- [PROBLEM TO WORK ON]: In your copy of the data, omit the pictures and keep all else exactly as given.

- [TASK MATERIAL]:
------------------------

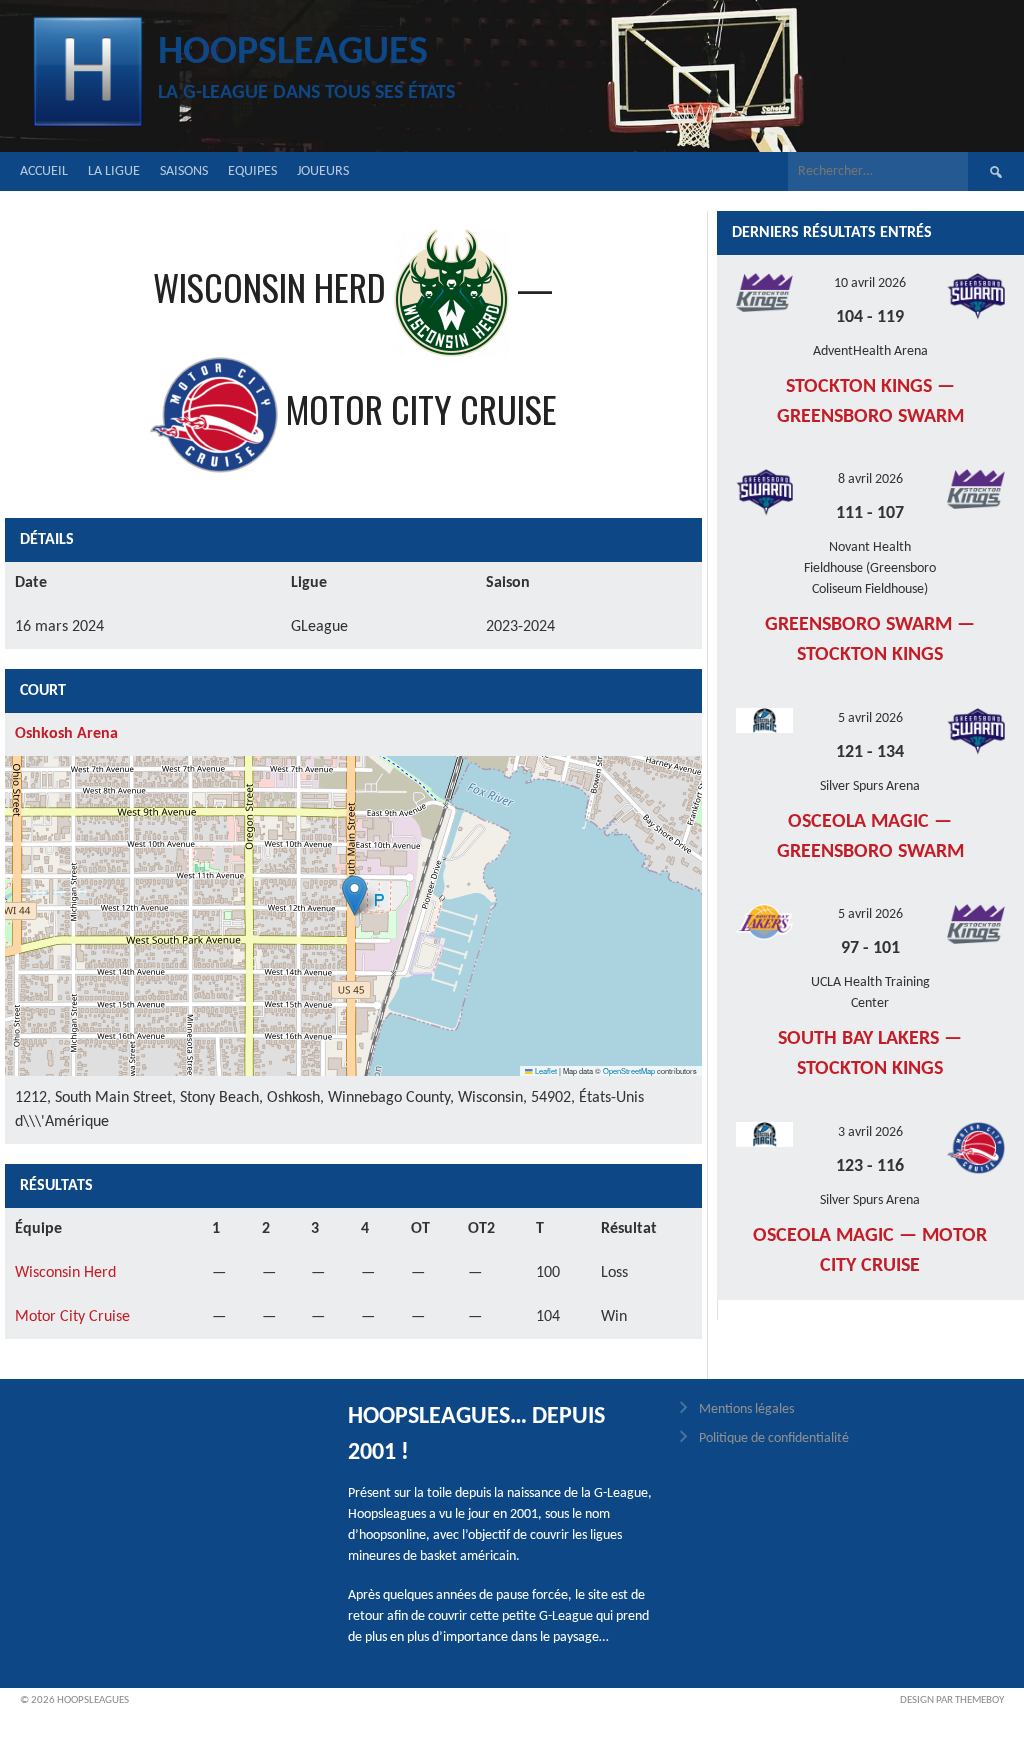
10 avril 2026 (870, 283)
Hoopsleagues (293, 53)
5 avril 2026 (870, 718)
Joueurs (323, 171)
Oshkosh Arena (66, 734)
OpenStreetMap (629, 1070)
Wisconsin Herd (65, 1273)
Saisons (184, 171)
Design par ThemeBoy (952, 1700)
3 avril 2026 (870, 1132)
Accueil (44, 171)
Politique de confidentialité (774, 1438)
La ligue (114, 171)
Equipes (252, 171)
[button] (354, 895)
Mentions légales (746, 1409)
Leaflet (545, 1070)
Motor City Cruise (72, 1317)
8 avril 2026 (870, 479)
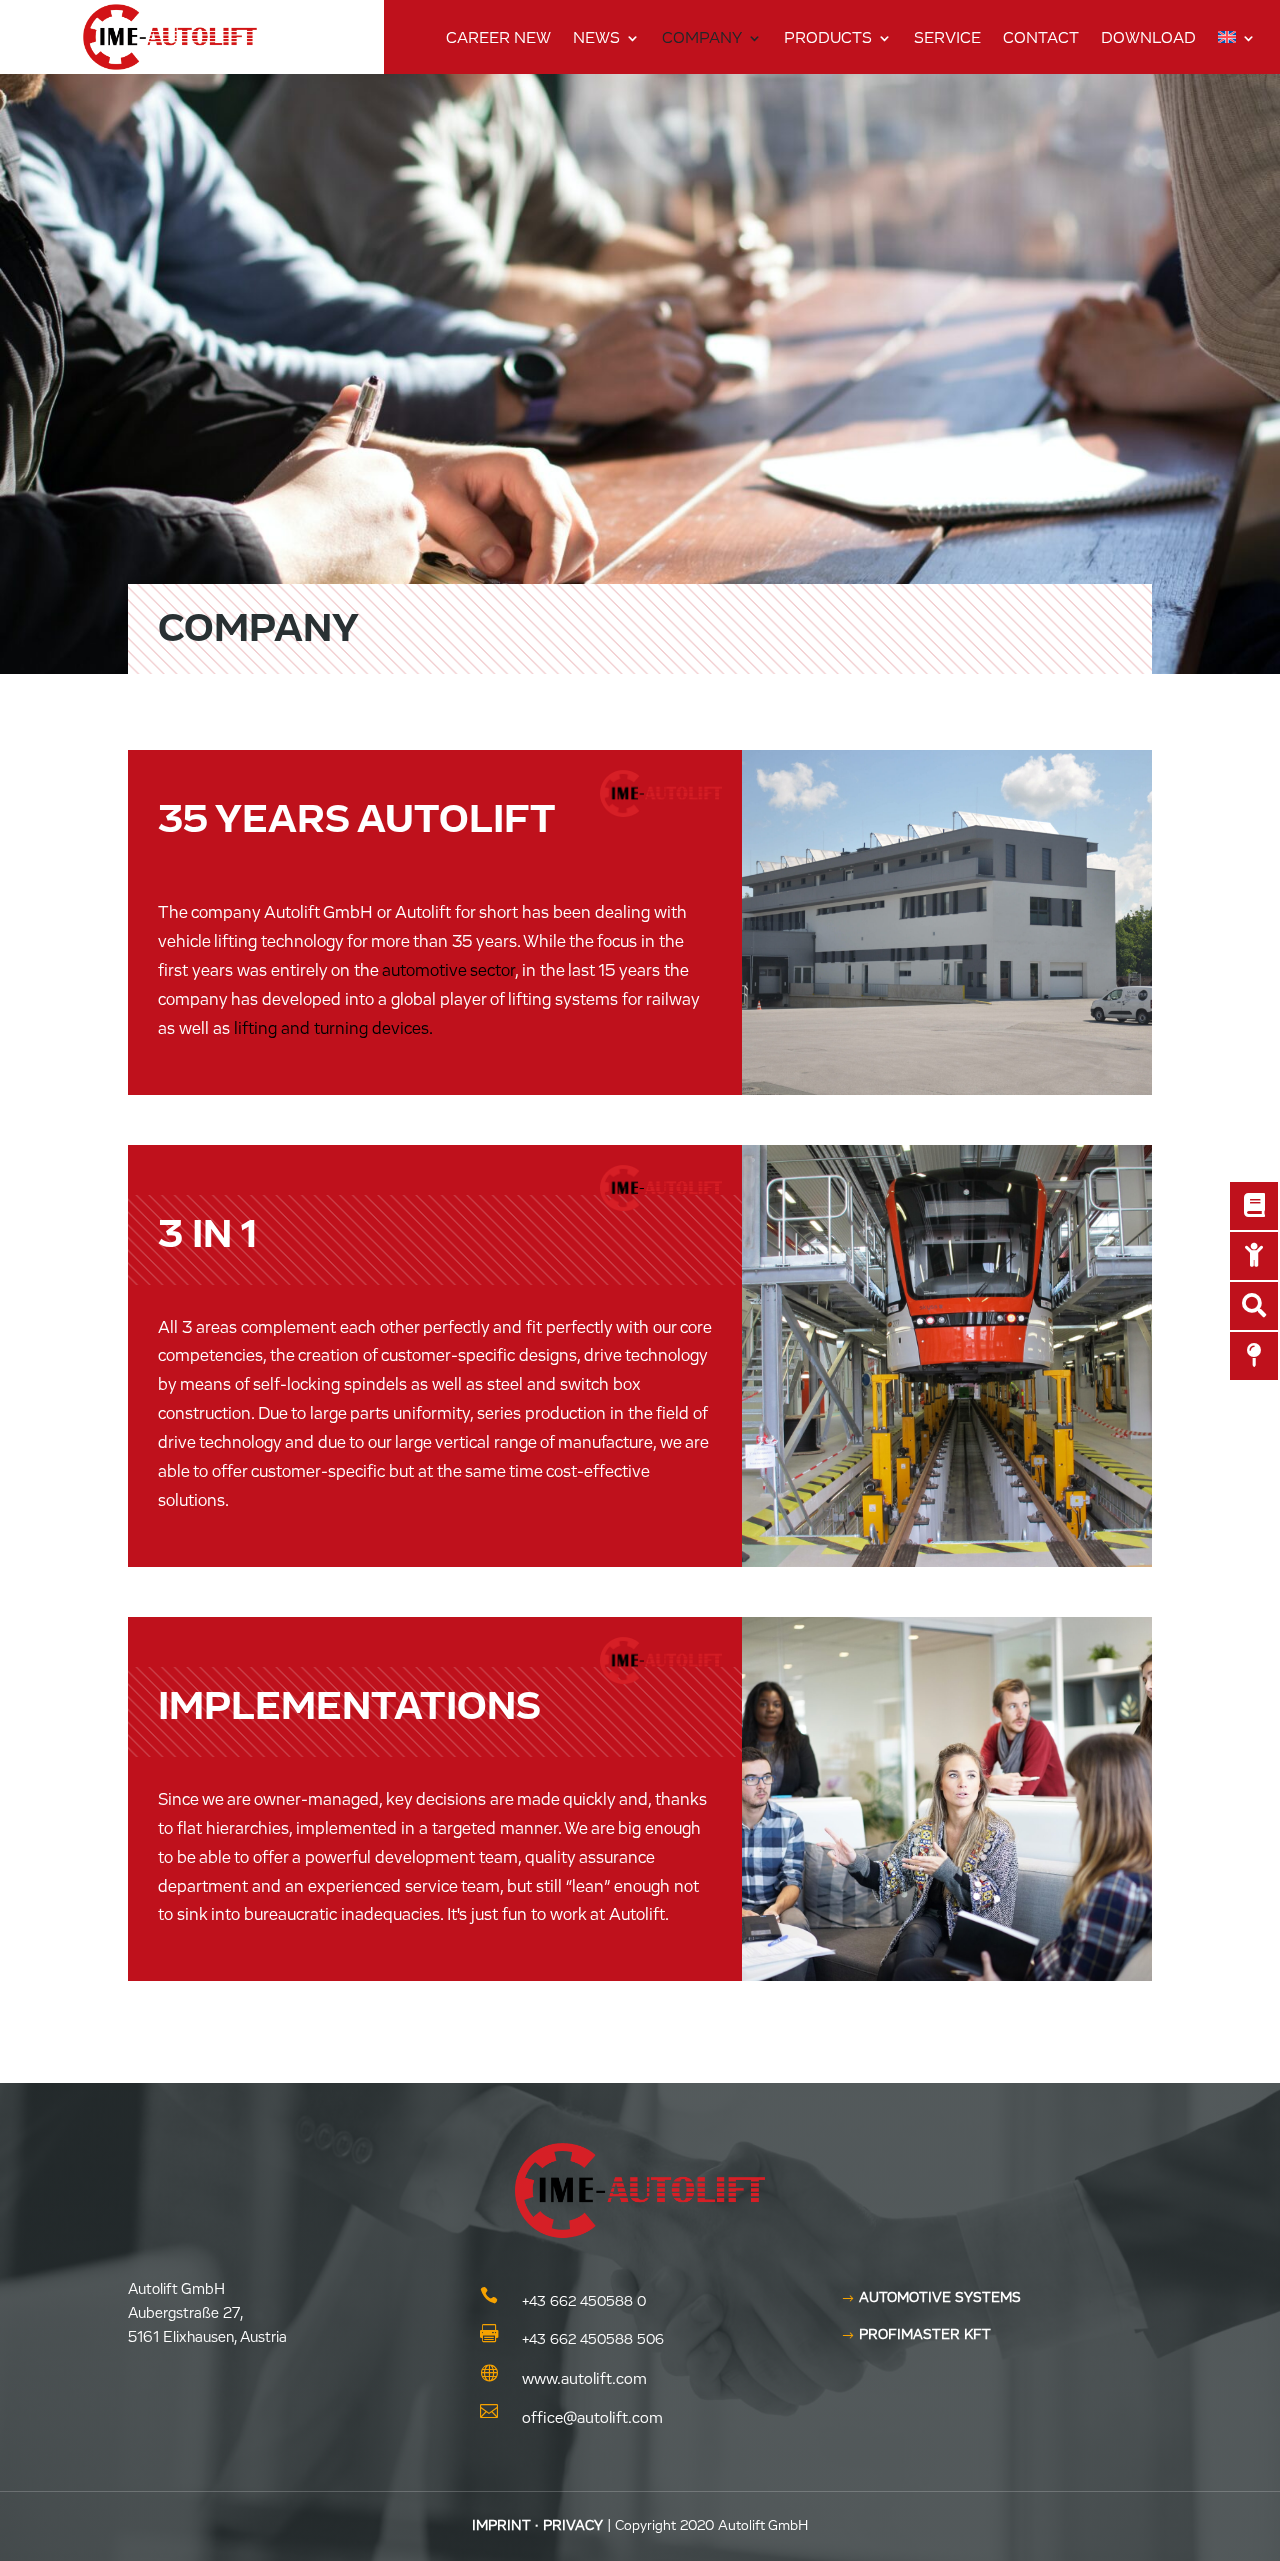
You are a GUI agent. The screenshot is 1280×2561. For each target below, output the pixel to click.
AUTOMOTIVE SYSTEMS (940, 2298)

------------------------

- [EXERCISE RESPONSE]:
10 avril 2026 (870, 283)
Hoopsleagues (293, 53)
5 avril 2026 (870, 718)
Joueurs (323, 171)
Oshkosh Arena (66, 734)
OpenStreetMap (629, 1070)
Wisconsin Herd (65, 1273)
Saisons (184, 171)
Design par ThemeBoy (952, 1700)
3 avril 2026 (870, 1132)
Accueil (44, 171)
Politique de confidentialité (774, 1438)
La ligue (114, 171)
Equipes (252, 171)
[button] (354, 895)
Mentions légales (746, 1409)
Leaflet (545, 1070)
Motor City Cruise (72, 1317)
8 avril 2026 (870, 479)
You are a GUI agent. The screenshot is 1280×2561. For each target below, output the pixel to click.
AUTOMOTIVE SYSTEMS (940, 2298)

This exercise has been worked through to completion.